→ **Work to be completed**: Line by line, repeat the material below without any deviation.

══════════════════════════════

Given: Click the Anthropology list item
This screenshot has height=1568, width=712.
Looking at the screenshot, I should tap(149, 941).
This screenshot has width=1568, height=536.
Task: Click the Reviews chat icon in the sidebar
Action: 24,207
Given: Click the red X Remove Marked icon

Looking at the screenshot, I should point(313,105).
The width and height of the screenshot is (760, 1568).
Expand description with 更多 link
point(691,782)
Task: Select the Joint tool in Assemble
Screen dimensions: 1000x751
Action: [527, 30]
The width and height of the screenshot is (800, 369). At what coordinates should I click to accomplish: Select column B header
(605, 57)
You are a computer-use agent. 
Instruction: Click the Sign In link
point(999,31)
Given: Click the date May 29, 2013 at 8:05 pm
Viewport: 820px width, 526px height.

══════════════════════════════

→ **Answer box**:
Given: Click the Anthropology list item
This screenshot has height=1568, width=712.
Looking at the screenshot, I should tap(149, 941).
This screenshot has width=1568, height=536.
Task: Click the Reviews chat icon in the sidebar
Action: 24,207
Given: Click the red X Remove Marked icon

Looking at the screenshot, I should point(313,105).
The width and height of the screenshot is (760, 1568).
Expand description with 更多 link
point(691,782)
Task: Select the Joint tool in Assemble
Screen dimensions: 1000x751
Action: [527, 30]
The width and height of the screenshot is (800, 369). At what coordinates should I click to accomplish: Select column B header
(605, 57)
You are a computer-use agent. 
Instruction: Click the Sign In link
point(999,31)
Given: Click the date May 29, 2013 at 8:05 pm
Viewport: 820px width, 526px height.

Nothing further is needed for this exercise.